We download the reviews using code copied from keras.datasets:

In [7]:
path = get_file('imdb_full.pkl',
                origin='https://s3.amazonaws.com/text-datasets/imdb_full.pkl',
                md5_hash='d091312047c43cf9e4e38fef92437263')
f = open(path, 'rb')
(x_train, labels_train), (x_test, labels_test) = pickle.load(f)

In [8]:
vocab_size = 5000

trn = [np.array([i if i<vocab_size-1 else vocab_size-1 for i in s]) for s in x_train]
test = [np.array([i if i<vocab_size-1 else vocab_size-1 for i in s]) for s in x_test]

Pad (with zero) or truncate each sentence to make consistent length.

In [9]:
seq_len = 500

trn = sequence.pad_sequences(trn, maxlen=seq_len, value=0)
test = sequence.pad_sequences(test, maxlen=seq_len, value=0)

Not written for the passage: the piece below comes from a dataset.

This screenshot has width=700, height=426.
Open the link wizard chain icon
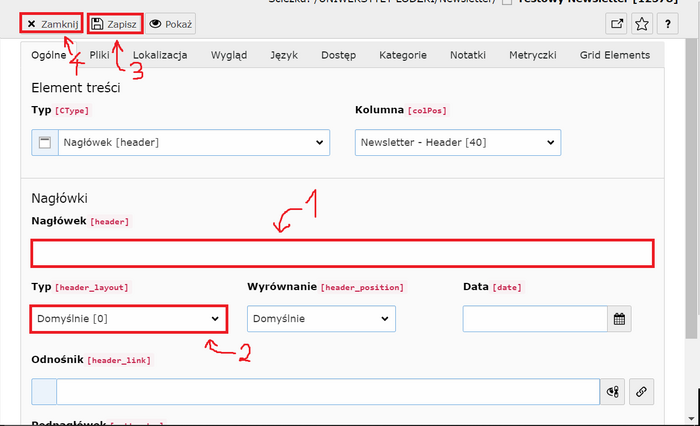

This results in nice rectangular matrices that can be passed to ML algorithms. Reviews shorter than 500 words are pre-padded with zeros, those greater are truncated.

### Single conv layer 

A CNN is likely to work better, since it's designed to take advantage of ordered data. We'll need to use a 1D CNN, since a sequence of words is 1D.

In [14]:
conv1 = Sequential([
    Embedding(vocab_size, 32, input_length=seq_len, dropout=0.2),
#     Dropout(0.2),
    Convolution1D(64, 5, border_mode='same', activation='relu'),
#     Dropout(0.2),
#     MaxPooling1D(),
    Flatten(),
    Dense(100, activation='relu'),
#     Dropout(0.7),
    Dense(1, activation='sigmoid')])

In [15]:
sgd = optimizers.SGD(lr=0.01)
conv1.compile(loss='binary_crossentropy', optimizer=sgd, metrics=['accuracy'])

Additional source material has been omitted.